Data entries:
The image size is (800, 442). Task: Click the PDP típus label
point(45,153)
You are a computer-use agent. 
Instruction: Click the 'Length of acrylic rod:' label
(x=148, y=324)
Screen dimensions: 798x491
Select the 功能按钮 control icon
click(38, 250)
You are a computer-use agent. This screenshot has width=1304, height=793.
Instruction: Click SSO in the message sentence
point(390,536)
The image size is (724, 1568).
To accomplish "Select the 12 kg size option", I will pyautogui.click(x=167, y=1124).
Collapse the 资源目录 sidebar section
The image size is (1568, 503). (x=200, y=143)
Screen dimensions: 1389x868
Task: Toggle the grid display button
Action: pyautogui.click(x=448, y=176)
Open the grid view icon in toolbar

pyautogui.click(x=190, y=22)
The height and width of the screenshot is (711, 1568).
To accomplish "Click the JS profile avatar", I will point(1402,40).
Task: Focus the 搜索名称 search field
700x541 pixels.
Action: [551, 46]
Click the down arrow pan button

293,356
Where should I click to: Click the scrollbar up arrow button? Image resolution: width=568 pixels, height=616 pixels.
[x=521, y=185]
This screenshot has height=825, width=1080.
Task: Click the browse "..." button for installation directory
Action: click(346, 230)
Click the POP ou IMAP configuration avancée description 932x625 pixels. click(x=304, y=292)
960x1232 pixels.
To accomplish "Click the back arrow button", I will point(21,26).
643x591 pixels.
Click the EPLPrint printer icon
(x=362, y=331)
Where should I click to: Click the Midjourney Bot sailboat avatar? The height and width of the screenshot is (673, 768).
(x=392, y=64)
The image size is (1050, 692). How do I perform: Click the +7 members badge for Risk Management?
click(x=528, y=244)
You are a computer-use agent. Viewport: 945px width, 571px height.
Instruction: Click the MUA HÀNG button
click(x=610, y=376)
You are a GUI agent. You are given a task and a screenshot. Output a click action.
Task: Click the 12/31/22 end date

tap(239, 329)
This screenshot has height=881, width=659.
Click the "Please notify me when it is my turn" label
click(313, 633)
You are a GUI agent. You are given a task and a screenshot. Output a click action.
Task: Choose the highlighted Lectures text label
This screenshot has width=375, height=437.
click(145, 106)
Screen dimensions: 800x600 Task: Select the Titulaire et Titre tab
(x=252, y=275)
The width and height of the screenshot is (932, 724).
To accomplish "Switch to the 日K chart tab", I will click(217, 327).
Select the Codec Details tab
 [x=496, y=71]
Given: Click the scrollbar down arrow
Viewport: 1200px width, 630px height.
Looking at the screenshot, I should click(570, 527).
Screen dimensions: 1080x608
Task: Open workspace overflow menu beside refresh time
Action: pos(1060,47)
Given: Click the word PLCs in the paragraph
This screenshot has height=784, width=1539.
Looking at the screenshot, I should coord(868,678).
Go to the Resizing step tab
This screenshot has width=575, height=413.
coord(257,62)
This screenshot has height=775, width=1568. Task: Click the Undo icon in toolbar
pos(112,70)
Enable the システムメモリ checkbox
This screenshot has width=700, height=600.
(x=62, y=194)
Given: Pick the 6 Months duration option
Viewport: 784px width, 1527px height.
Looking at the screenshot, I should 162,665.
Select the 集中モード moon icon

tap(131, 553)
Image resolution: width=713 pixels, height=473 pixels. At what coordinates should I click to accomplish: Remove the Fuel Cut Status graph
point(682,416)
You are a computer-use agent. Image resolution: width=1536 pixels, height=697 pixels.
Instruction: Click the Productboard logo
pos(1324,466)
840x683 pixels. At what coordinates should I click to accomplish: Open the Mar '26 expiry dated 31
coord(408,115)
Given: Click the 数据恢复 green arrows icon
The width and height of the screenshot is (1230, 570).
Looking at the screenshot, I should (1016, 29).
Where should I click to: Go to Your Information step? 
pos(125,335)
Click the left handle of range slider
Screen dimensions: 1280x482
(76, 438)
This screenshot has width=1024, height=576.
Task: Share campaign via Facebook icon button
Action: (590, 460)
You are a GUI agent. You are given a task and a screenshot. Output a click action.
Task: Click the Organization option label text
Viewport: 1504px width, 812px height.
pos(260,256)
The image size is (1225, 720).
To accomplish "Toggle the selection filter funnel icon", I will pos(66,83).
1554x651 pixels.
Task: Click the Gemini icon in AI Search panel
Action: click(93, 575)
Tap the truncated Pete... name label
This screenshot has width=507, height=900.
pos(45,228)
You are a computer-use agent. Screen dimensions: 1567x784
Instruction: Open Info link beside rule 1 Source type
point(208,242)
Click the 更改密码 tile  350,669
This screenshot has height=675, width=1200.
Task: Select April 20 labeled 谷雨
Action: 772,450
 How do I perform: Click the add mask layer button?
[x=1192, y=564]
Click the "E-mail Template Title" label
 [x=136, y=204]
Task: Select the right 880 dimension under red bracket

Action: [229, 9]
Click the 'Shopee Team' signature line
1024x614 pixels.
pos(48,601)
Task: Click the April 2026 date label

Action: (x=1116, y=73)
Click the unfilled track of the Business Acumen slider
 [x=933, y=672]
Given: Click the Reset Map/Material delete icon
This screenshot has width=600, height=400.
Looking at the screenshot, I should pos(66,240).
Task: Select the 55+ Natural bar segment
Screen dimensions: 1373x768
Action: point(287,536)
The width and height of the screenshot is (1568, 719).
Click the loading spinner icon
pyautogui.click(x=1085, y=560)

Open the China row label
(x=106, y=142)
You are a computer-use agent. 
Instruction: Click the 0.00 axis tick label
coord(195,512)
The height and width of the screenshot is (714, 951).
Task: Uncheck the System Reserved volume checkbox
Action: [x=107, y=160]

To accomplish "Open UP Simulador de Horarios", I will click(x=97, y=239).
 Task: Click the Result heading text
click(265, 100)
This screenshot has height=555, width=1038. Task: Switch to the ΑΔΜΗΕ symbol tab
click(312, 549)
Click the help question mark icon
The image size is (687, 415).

• HOW TO COMPLETE THIS TASK: Print all of the entries exactly, leaving nothing out.

• EXERCISE RESPONSE:
The image size is (800, 442). Task: Click the PDP típus label
point(45,153)
You are a computer-use agent. 
Instruction: Click the 'Length of acrylic rod:' label
(x=148, y=324)
Screen dimensions: 798x491
Select the 功能按钮 control icon
click(38, 250)
You are a computer-use agent. This screenshot has width=1304, height=793.
Instruction: Click SSO in the message sentence
point(390,536)
The image size is (724, 1568).
To accomplish "Select the 12 kg size option", I will pyautogui.click(x=167, y=1124).
Collapse the 资源目录 sidebar section
The image size is (1568, 503). (x=200, y=143)
Screen dimensions: 1389x868
Task: Toggle the grid display button
Action: pyautogui.click(x=448, y=176)
Open the grid view icon in toolbar

pyautogui.click(x=190, y=22)
The height and width of the screenshot is (711, 1568).
To accomplish "Click the JS profile avatar", I will point(1402,40).
Task: Focus the 搜索名称 search field
700x541 pixels.
Action: [551, 46]
Click the down arrow pan button

293,356
Where should I click to: Click the scrollbar up arrow button? Image resolution: width=568 pixels, height=616 pixels.
[x=521, y=185]
This screenshot has height=825, width=1080.
Task: Click the browse "..." button for installation directory
Action: click(346, 230)
Click the POP ou IMAP configuration avancée description 932x625 pixels. click(x=304, y=292)
960x1232 pixels.
To accomplish "Click the back arrow button", I will point(21,26).
643x591 pixels.
Click the EPLPrint printer icon
(x=362, y=331)
Where should I click to: Click the Midjourney Bot sailboat avatar? The height and width of the screenshot is (673, 768).
(x=392, y=64)
The image size is (1050, 692). How do I perform: Click the +7 members badge for Risk Management?
click(x=528, y=244)
You are a computer-use agent. Viewport: 945px width, 571px height.
Instruction: Click the MUA HÀNG button
click(x=610, y=376)
You are a GUI agent. You are given a task and a screenshot. Output a click action.
Task: Click the 12/31/22 end date

tap(239, 329)
This screenshot has height=881, width=659.
Click the "Please notify me when it is my turn" label
click(313, 633)
You are a GUI agent. You are given a task and a screenshot. Output a click action.
Task: Choose the highlighted Lectures text label
This screenshot has width=375, height=437.
click(145, 106)
Screen dimensions: 800x600 Task: Select the Titulaire et Titre tab
(x=252, y=275)
The width and height of the screenshot is (932, 724).
To accomplish "Switch to the 日K chart tab", I will click(217, 327).
Select the Codec Details tab
 [x=496, y=71]
Given: Click the scrollbar down arrow
Viewport: 1200px width, 630px height.
Looking at the screenshot, I should click(570, 527).
Screen dimensions: 1080x608
Task: Open workspace overflow menu beside refresh time
Action: pos(1060,47)
Given: Click the word PLCs in the paragraph
This screenshot has height=784, width=1539.
Looking at the screenshot, I should coord(868,678).
Go to the Resizing step tab
This screenshot has width=575, height=413.
coord(257,62)
This screenshot has height=775, width=1568. Task: Click the Undo icon in toolbar
pos(112,70)
Enable the システムメモリ checkbox
This screenshot has width=700, height=600.
(x=62, y=194)
Given: Pick the 6 Months duration option
Viewport: 784px width, 1527px height.
Looking at the screenshot, I should 162,665.
Select the 集中モード moon icon

tap(131, 553)
Image resolution: width=713 pixels, height=473 pixels. At what coordinates should I click to accomplish: Remove the Fuel Cut Status graph
point(682,416)
You are a computer-use agent. Image resolution: width=1536 pixels, height=697 pixels.
Instruction: Click the Productboard logo
pos(1324,466)
840x683 pixels. At what coordinates should I click to accomplish: Open the Mar '26 expiry dated 31
coord(408,115)
Given: Click the 数据恢复 green arrows icon
The width and height of the screenshot is (1230, 570).
Looking at the screenshot, I should (1016, 29).
Where should I click to: Go to Your Information step? 
pos(125,335)
Click the left handle of range slider
Screen dimensions: 1280x482
(76, 438)
This screenshot has width=1024, height=576.
Task: Share campaign via Facebook icon button
Action: (590, 460)
You are a GUI agent. You are given a task and a screenshot. Output a click action.
Task: Click the Organization option label text
Viewport: 1504px width, 812px height.
pos(260,256)
The image size is (1225, 720).
To accomplish "Toggle the selection filter funnel icon", I will pos(66,83).
1554x651 pixels.
Task: Click the Gemini icon in AI Search panel
Action: click(93, 575)
Tap the truncated Pete... name label
This screenshot has width=507, height=900.
pos(45,228)
You are a computer-use agent. Screen dimensions: 1567x784
Instruction: Open Info link beside rule 1 Source type
point(208,242)
Click the 更改密码 tile  350,669
This screenshot has height=675, width=1200.
Task: Select April 20 labeled 谷雨
Action: 772,450
 How do I perform: Click the add mask layer button?
[x=1192, y=564]
Click the "E-mail Template Title" label
 [x=136, y=204]
Task: Select the right 880 dimension under red bracket

Action: [229, 9]
Click the 'Shopee Team' signature line
1024x614 pixels.
pos(48,601)
Task: Click the April 2026 date label

Action: (x=1116, y=73)
Click the unfilled track of the Business Acumen slider
 [x=933, y=672]
Given: Click the Reset Map/Material delete icon
This screenshot has width=600, height=400.
Looking at the screenshot, I should pos(66,240).
Task: Select the 55+ Natural bar segment
Screen dimensions: 1373x768
Action: point(287,536)
The width and height of the screenshot is (1568, 719).
Click the loading spinner icon
pyautogui.click(x=1085, y=560)

Open the China row label
(x=106, y=142)
You are a computer-use agent. 
Instruction: Click the 0.00 axis tick label
coord(195,512)
The height and width of the screenshot is (714, 951).
Task: Uncheck the System Reserved volume checkbox
Action: [x=107, y=160]

To accomplish "Open UP Simulador de Horarios", I will click(x=97, y=239).
 Task: Click the Result heading text
click(265, 100)
This screenshot has height=555, width=1038. Task: Switch to the ΑΔΜΗΕ symbol tab
click(312, 549)
Click the help question mark icon
The image size is (687, 415).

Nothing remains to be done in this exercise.